Most of the time I stand to practice.


----------



## mandocaster (Jan 11, 2007)

dwagar said:


> Most of the time I stand to practice.


Ditto

Sometimes I lean my butt against a countertop if I get tired, but I think standing is the best way, cuz it's how you perfom, mostly. But I sometimes sit on...a short round stool, go figure.


----------



## mandocaster (Jan 11, 2007)

noobcake said:


> I practice sitting on the corner of my bed, which is probably why I have bad posture:tongue: .


You'rrre spozed to be practising the guitar, laddie!

:tongue: None


----------



## Michelle (Aug 21, 2006)

Almost always stand, can't reach nuts easily if I'm sitting using a looong-scale, sometimes though, I will sit on the amp, mmmmmmmmmm, but the bass is still strapped-on. :tongue:


----------



## searchin4signal (Sep 23, 2006)

Michelle said:


> Almost always stand, can't reach nuts easily if I'm sitting using a looong-scale, sometimes though, I will sit on the amp, mmmmmmmmmm, but the bass is still strapped-on. :tongue:




............Perv............ :tongue:


----------



## Lester B. Flat (Feb 21, 2006)

When I'm rehearsing with a band I'm usually standing because I'm also singing, but at home I usually sit on an armless chair.


----------



## lolligagger (Feb 4, 2006)

I made a point to take several stretch breaks during my practices session this evening. Seems to help a little, but I really have to pay attention to how I sit or my back muscles really tighten up. It could be an age thing. 

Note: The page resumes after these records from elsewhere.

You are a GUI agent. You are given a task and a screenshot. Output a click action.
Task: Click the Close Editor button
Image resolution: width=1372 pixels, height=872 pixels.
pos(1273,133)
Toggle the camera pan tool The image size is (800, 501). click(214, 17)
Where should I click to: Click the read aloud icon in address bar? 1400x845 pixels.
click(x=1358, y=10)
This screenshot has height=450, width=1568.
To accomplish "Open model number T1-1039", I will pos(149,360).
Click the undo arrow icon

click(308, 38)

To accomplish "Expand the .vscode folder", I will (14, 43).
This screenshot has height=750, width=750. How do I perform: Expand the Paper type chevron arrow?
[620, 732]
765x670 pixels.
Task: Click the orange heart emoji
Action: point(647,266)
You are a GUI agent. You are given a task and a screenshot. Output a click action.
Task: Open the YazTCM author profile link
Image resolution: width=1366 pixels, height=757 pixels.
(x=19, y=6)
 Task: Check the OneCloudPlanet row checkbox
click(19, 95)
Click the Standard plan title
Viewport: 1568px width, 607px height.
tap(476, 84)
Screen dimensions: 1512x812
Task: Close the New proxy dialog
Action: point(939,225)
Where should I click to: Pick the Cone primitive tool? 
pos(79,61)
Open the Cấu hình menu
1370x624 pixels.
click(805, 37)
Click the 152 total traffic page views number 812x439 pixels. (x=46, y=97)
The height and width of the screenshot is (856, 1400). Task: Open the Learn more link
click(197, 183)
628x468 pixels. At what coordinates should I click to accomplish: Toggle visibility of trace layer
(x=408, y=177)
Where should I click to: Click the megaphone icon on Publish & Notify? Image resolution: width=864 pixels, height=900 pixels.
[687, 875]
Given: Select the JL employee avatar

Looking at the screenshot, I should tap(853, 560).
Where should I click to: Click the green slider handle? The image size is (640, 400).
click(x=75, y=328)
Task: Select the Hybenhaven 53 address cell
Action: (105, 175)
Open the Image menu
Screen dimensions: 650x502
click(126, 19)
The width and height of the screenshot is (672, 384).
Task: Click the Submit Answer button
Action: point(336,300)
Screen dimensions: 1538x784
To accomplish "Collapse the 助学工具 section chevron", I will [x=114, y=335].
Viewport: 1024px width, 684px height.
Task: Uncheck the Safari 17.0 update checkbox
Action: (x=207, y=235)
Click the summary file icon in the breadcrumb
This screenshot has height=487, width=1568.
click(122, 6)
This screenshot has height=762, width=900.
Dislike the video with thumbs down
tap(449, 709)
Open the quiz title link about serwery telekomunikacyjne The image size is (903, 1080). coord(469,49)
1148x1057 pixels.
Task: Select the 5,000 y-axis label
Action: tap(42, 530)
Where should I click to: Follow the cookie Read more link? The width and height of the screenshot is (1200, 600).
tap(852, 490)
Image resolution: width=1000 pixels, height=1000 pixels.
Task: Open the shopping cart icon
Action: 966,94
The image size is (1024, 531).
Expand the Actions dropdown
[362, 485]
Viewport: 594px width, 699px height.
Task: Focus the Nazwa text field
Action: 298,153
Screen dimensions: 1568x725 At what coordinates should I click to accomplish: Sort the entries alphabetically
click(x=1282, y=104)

I should probably start getting a massage once a month...it probably couldn't hurt to help work the knots out.

Michelle, you crack me up! You must have been sitting on your amp for the picture in your avatar.


----------



## Blue Apple (Feb 8, 2006)

A stool works pretty well for me...


----------



## Michelle (Aug 21, 2006)

lolligagger said:


> Michelle, you crack me up! You must have been sitting on your amp for the picture in your avatar.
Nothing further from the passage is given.